For Node.js applications, consider using the safe-url library or implementing a request proxy that validates all outbound connections:

const httpProxy = require('http-proxy');
const proxy = httpProxy.createProxyServer({});

app.use('/api/proxy', (req, res) => {
  const targetUrl = req.query.url;
  
  if (!isValidUrl(targetUrl)) {
    return res.status(400).json({ error: 'URL blocked by security policy' });
  }
  
  proxy.web(req, res, { target: targetUrl });
});

// Network-level firewall rules
// Block all outbound except to approved services
const approvedServices = [
  'api.example.com',
  'api.stripe.com',
  'api.aws.amazon.com'
];

// In production, use iptables or cloud security groups:
// iptables -A OUTPUT -d 10.0.0.0/8 -j DROP
// iptables -A OUTPUT -d 172.16.0.0/12 -j DROP
// iptables -A OUTPUT -d 192.168.0.0/16 -j DROP

API key management is crucial for SSRF mitigation. Use scoped API keys that limit what services can be accessed:

// Instead of one master key, use scoped keys
const SCOPED_API_KEYS = {
  'translation': 'sk-translate-...',      // Only translation API
  'payment': 'sk-payment-...',            // Only payment processing
  'analytics': 'sk-analytics-...'         // Only analytics
};

// Map API key to allowed services
const keyScopes = {
  'sk-translate-...': ['translation.googleapis.com'],
  'sk-payment-...': ['api.stripe.com'],
  'sk-analytics-...': ['api.mixpanel.com']
};

function validateKeyScope(key, targetService) {
  const allowedServices = keyScopes[key];
  return allowedServices?.includes(targetService) || false;
}

// During SSRF testing, verify that even if SSRF occurs, the key can't access unauthorized services

Implement timeout and circuit breaker patterns to limit SSRF damage:

const axios = require('axios');
const { CircuitBreaker } = require('opossum');

const breaker = new CircuitBreaker(axios.get, {
  timeout: 5000,           // 5 second timeout
  errorThresholdPercentage: 50,
  resetTimeout: 30000
});

breaker.on('timeout', () => {
  console.warn('SSRF attempt timed out');
});

breaker.on('fallback', () => {
  console.warn('SSRF circuit breaker triggered');
});

app.post('/fetch-data', async (req, res) => {
  const url = req.body.url;
  
  if (!isValidUrl(url)) {
    return res.status(400).json({ error: 'Invalid URL' });
  }
  
  try {
    const result = await breaker.fire(url);
    res.json(result.data);
  } catch (error) {
    res.status(503).json({ error: 'Service unavailable' });
  }
});

Finally, implement comprehensive logging and monitoring for SSRF attempts. Track failed validation attempts, blocked requests, and unusual outbound traffic patterns.
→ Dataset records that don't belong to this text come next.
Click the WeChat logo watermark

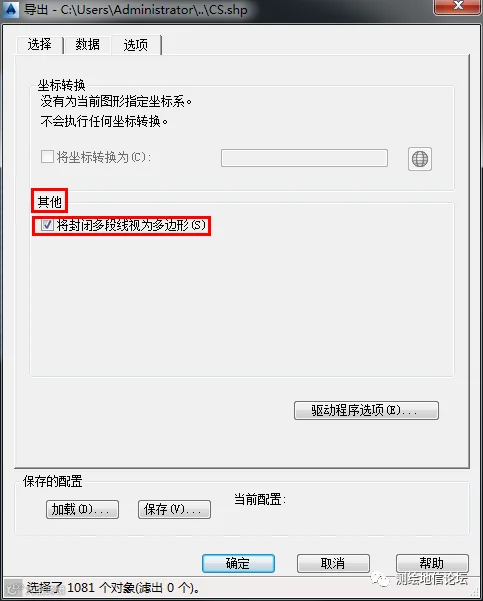(380, 579)
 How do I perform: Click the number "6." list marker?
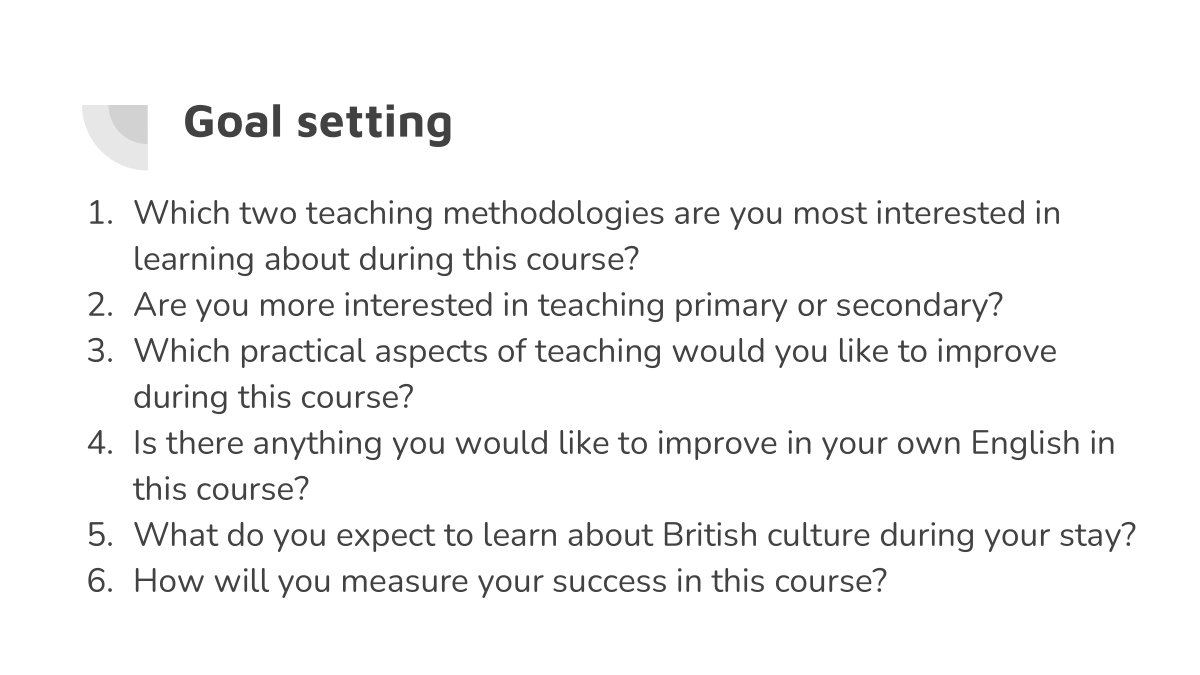[x=101, y=581]
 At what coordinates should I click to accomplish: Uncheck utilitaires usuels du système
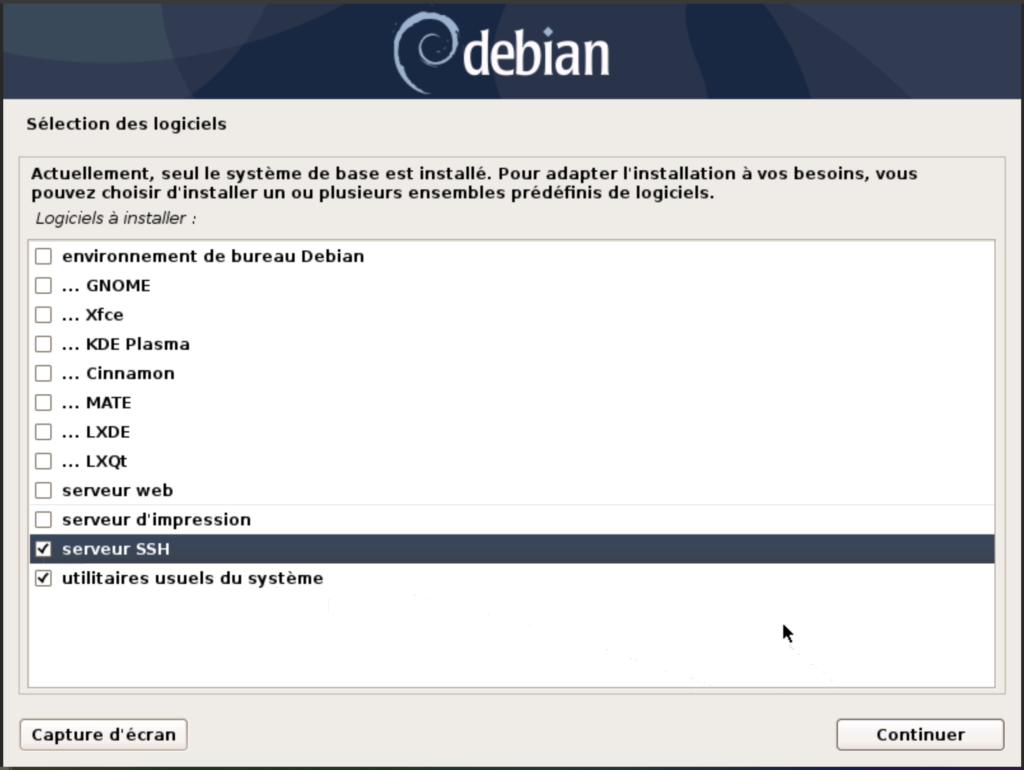coord(43,578)
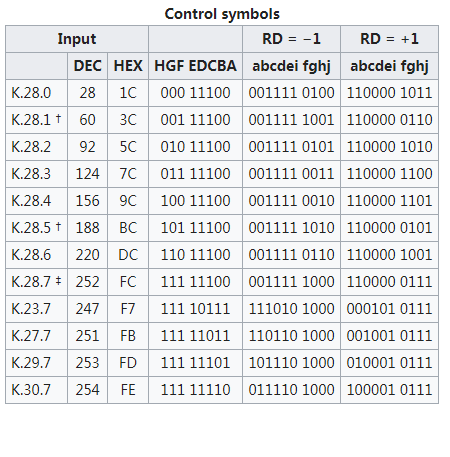Click the RD = −1 header cell
Screen dimensions: 450x457
click(291, 39)
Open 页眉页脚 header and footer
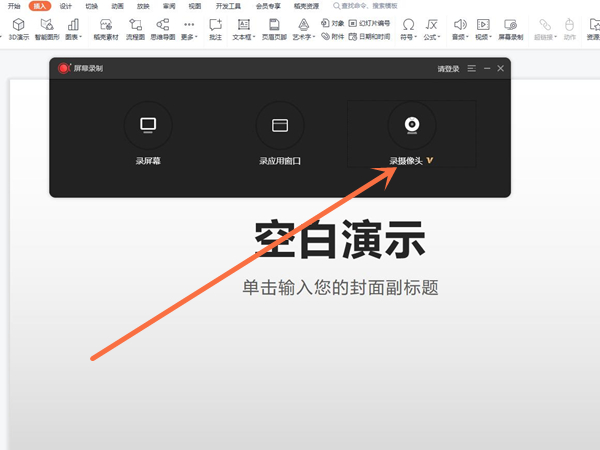 pyautogui.click(x=272, y=29)
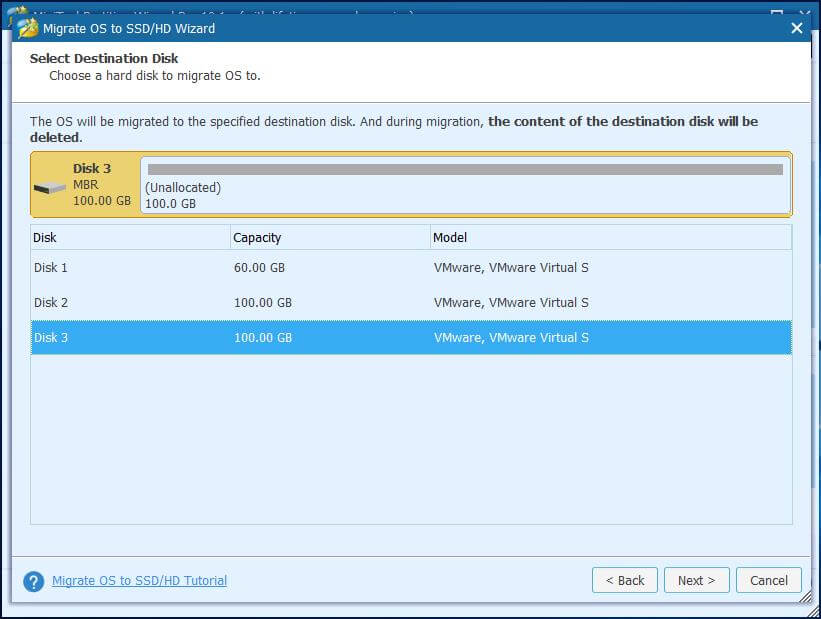
Task: Cancel the migration wizard
Action: click(x=768, y=579)
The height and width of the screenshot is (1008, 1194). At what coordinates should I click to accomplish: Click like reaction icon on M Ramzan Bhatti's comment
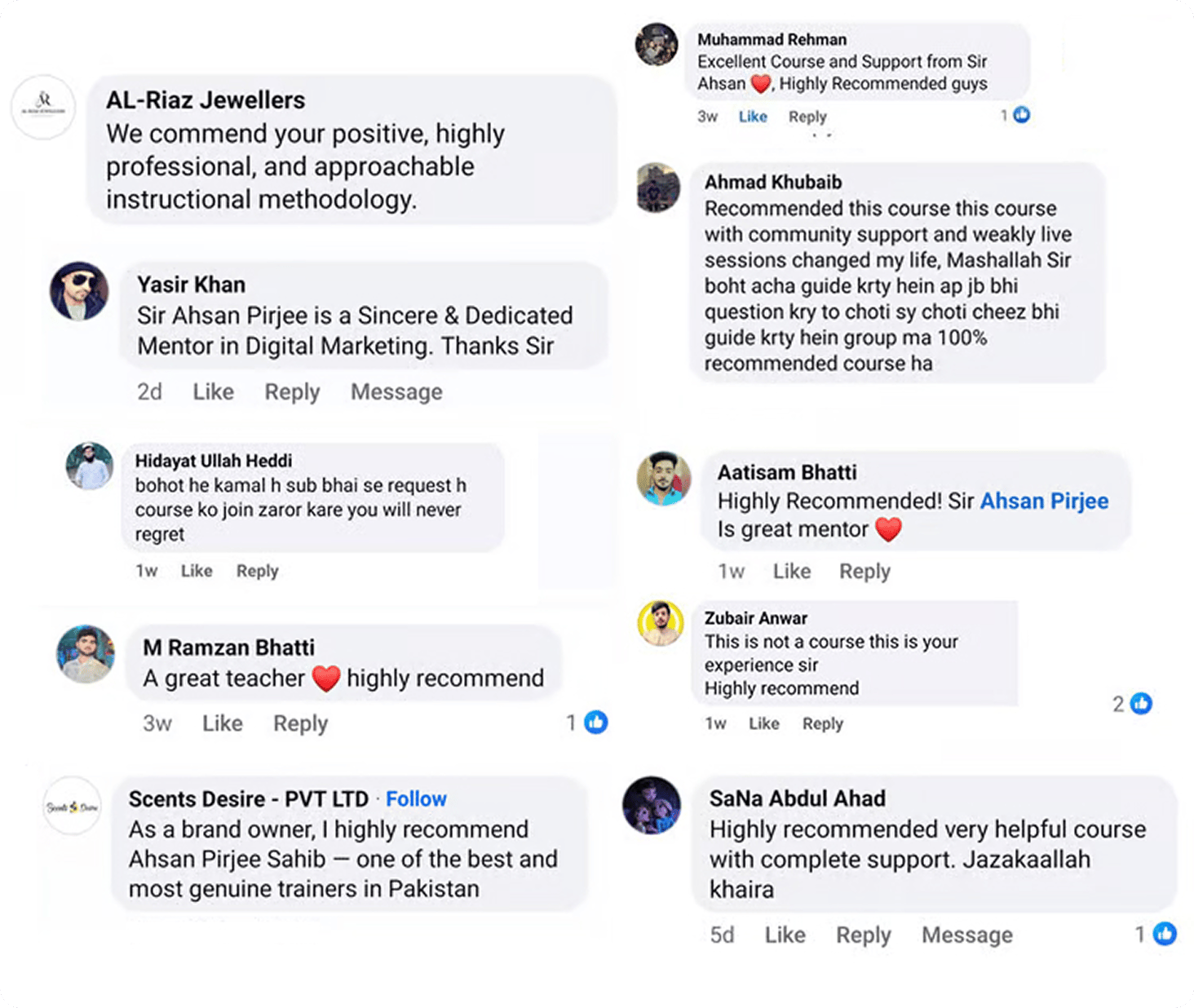tap(596, 722)
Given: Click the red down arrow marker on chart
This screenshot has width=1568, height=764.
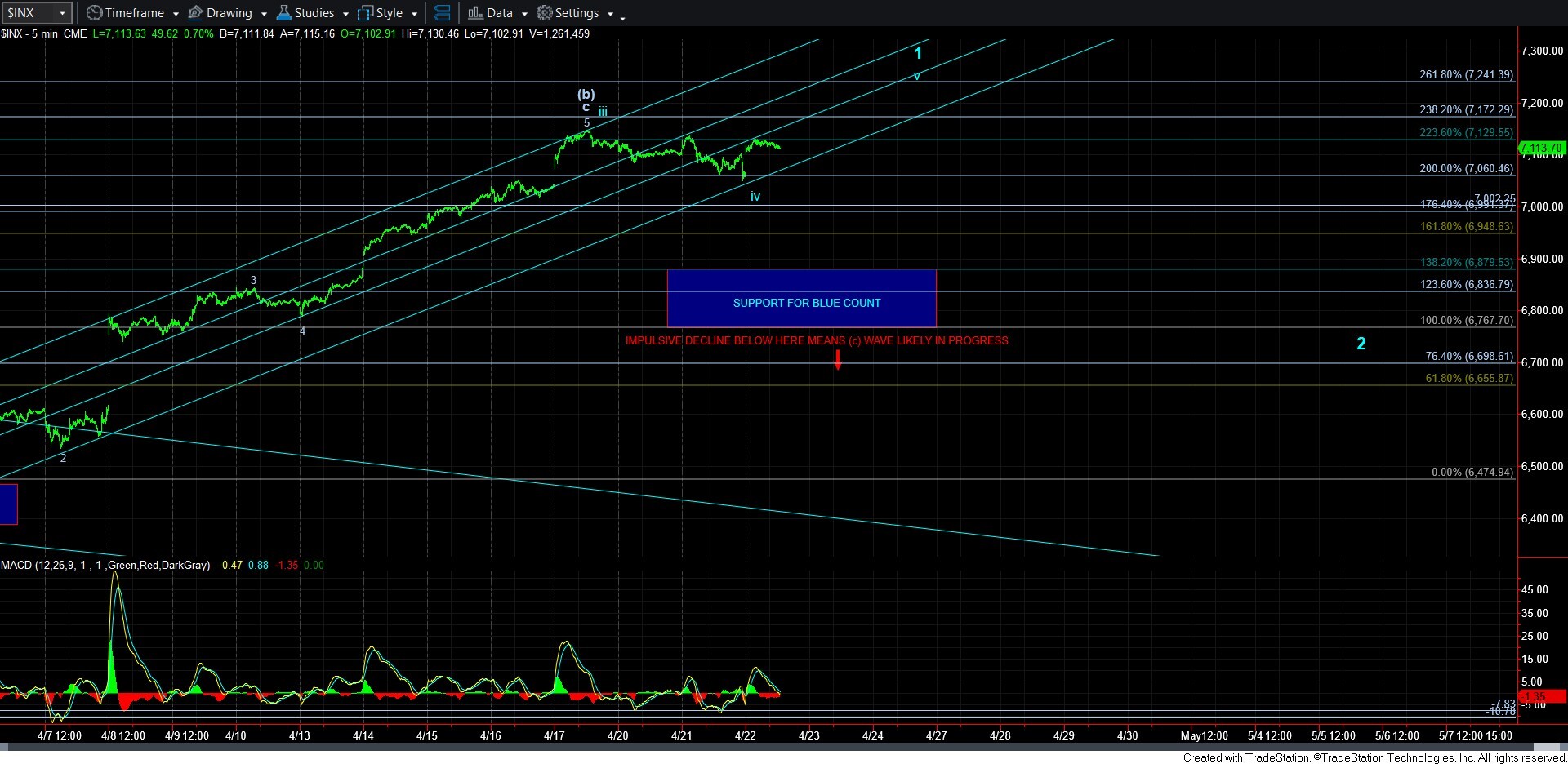Looking at the screenshot, I should 838,359.
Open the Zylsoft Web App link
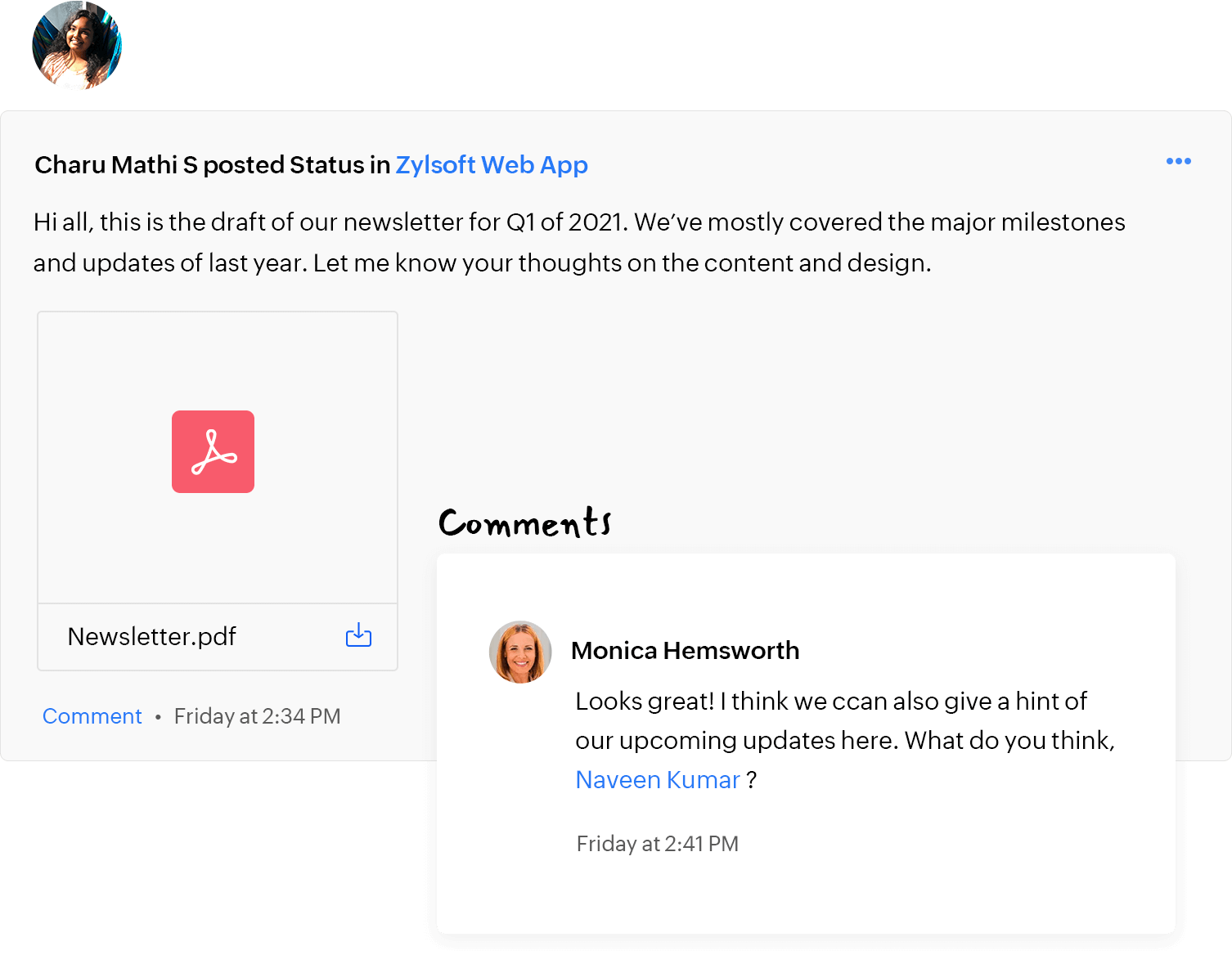 [492, 165]
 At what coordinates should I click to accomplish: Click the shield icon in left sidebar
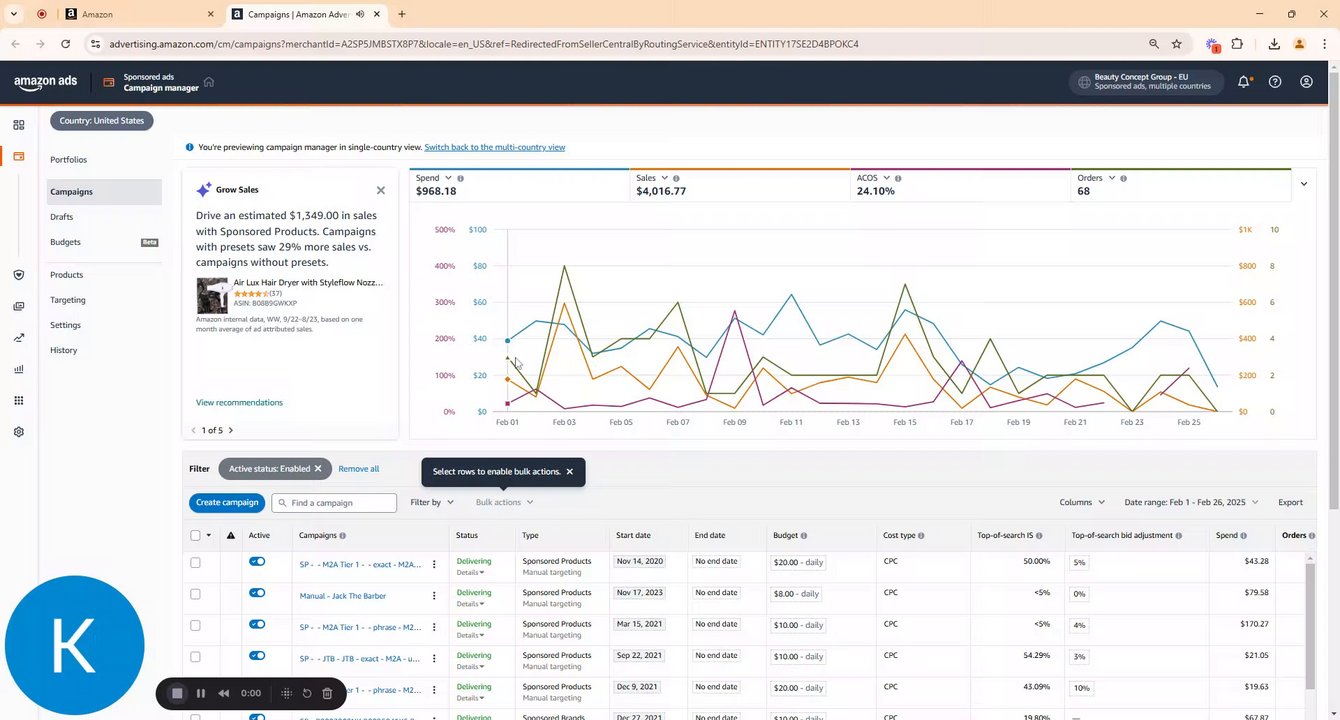[18, 275]
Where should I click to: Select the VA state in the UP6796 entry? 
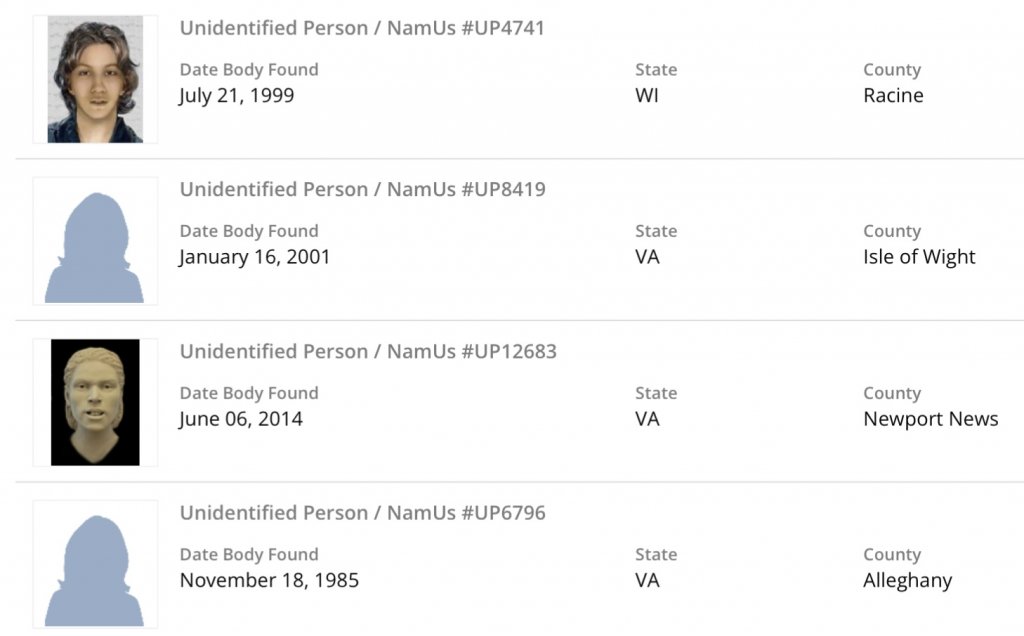647,580
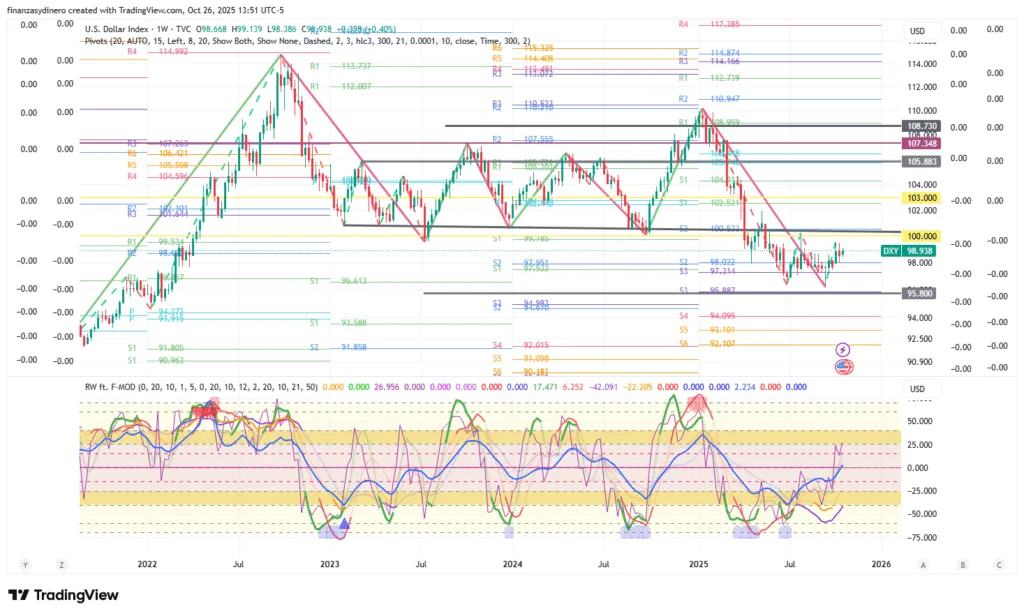Click the green DXY 98.938 price label
Screen dimensions: 1024x616
907,251
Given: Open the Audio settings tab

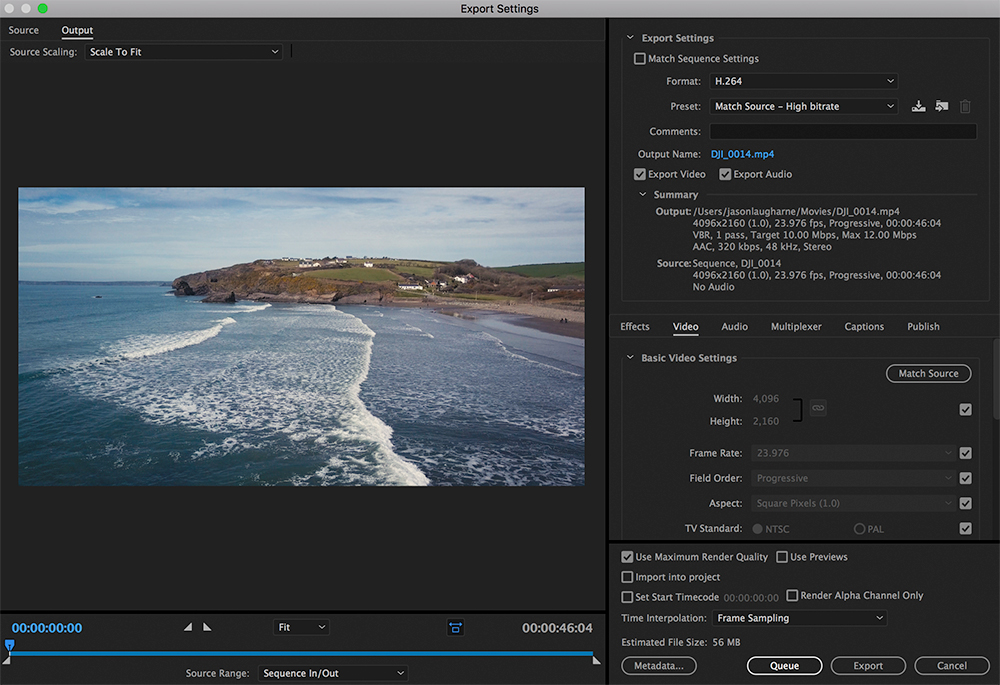Looking at the screenshot, I should (734, 327).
Set up alerts for repeated SSRF test patterns that might indicate active exploitation attempts.

Related CWEs: ssrf

CWE ID	Name	Severity
CWE-918	Server-Side Request Forgery (SSRF)	CRITICAL
CWE-441	Unintended Proxy or Intermediary (Confused Deputy)	HIGH

Frequently Asked Questions

How can I test my API for SSRF vulnerabilities without exposing production services?

Use a staging environment with a dedicated SSRF test suite that includes known vulnerable patterns. Tools like middleBrick can scan your API endpoints without requiring credentials or internal access, testing for SSRF by attempting requests to known internal service IPs and metadata endpoints. Run these scans in a controlled environment where you can monitor outbound connections without risking production data exposure.

What's the difference between SSRF and regular URL validation?

URL validation checks syntax and format, while SSRF prevention specifically blocks access to internal resources and services. SSRF attacks exploit the trust relationship between your server and external services, allowing attackers to make your server fetch resources it shouldn't access. Effective SSRF prevention requires IP range blocking, metadata service detection, and protocol restrictions beyond basic URL validation.